Hal Murray hmurray at megapathdsl.net
Mon Aug 20 05:40:41 UTC 2007


I'm trying to understand how refclock drivers do and/or should work.

I'm interested in the case where the device automatically sends a packet 
every second.

Take the NMEA driver for example.  Assuming the device is setup correctly 
(aka send every second), the normal case goes like this:

  Each second, the receive routine gets called with a new packet.  It calls 
refclock_process to add the new sample to a fifo.

  When the poll routine gets called, it just sets a flag.

  The next time the receive routine is called, it notices the flag and calls 
refclock_report to actually process the data in the fifo.


Is there a reason to shift the call to refclock_report from poll to receive?  
Is there some magic I don't know about in the context?  Am I only allowed to 
call refclock_report from receive routines and not from poll routines?

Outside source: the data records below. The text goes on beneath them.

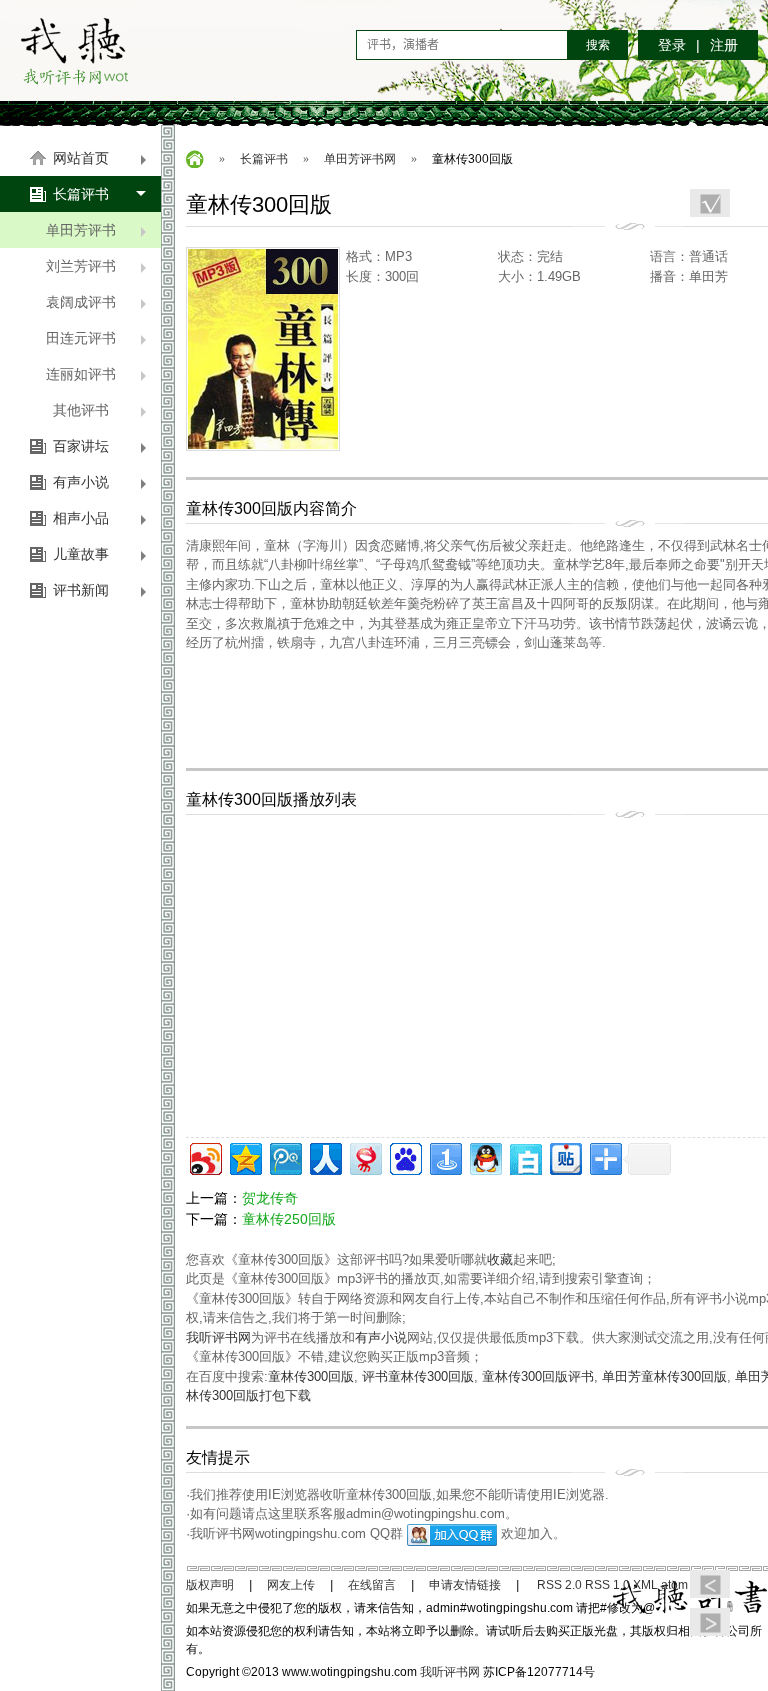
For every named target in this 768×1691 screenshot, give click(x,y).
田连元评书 (81, 338)
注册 (724, 45)
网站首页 (81, 158)
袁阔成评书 (81, 302)
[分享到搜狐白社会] (524, 1156)
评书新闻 (81, 590)
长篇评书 (81, 194)
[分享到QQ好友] (484, 1156)
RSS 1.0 (607, 1585)
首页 (195, 159)
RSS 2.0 (559, 1585)
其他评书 (81, 410)
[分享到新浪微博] (204, 1156)
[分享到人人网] (324, 1156)
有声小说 (81, 482)
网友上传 (291, 1585)
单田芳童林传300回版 (664, 1376)
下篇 (710, 1622)
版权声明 (210, 1585)
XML (645, 1585)
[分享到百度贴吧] (564, 1156)
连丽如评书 (81, 374)
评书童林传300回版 (418, 1376)
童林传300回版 (311, 1376)
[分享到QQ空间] (244, 1156)
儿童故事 (81, 554)
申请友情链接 (465, 1585)
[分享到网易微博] (364, 1156)
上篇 (710, 1584)
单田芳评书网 (360, 159)
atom (674, 1585)
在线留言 (372, 1585)
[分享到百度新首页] (404, 1156)
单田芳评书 (81, 230)
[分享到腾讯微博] (284, 1156)
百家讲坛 (81, 446)
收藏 (500, 1259)
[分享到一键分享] (444, 1156)
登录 (672, 45)
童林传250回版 (289, 1219)
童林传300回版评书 (538, 1376)
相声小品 (81, 518)
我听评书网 (74, 50)
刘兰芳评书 (81, 266)
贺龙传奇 (270, 1198)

Doing that context switch looks like an unnecessary complication to me, but 
maybe that's just the way my head works.  The poll routine has to handle the 
timeout case anyway, so you have to flip between two chunks of code to figure 
out what's going on.


The comment at the top of the poll routine says:
   * We go to great pains to avoid changing state here, since there may be
   * more than one eavesdropper receiving the same timecode.
That looks interesting, but I can't figure out what it means and/or what 
problem it is avoiding.

There is only one thread.  Right?  I think there is a signal when a packet 
arrives, but I think this level of code is protected from that sort of 
complication.

-- 
These are my opinions, not necessarily my employer's.  I hate spam.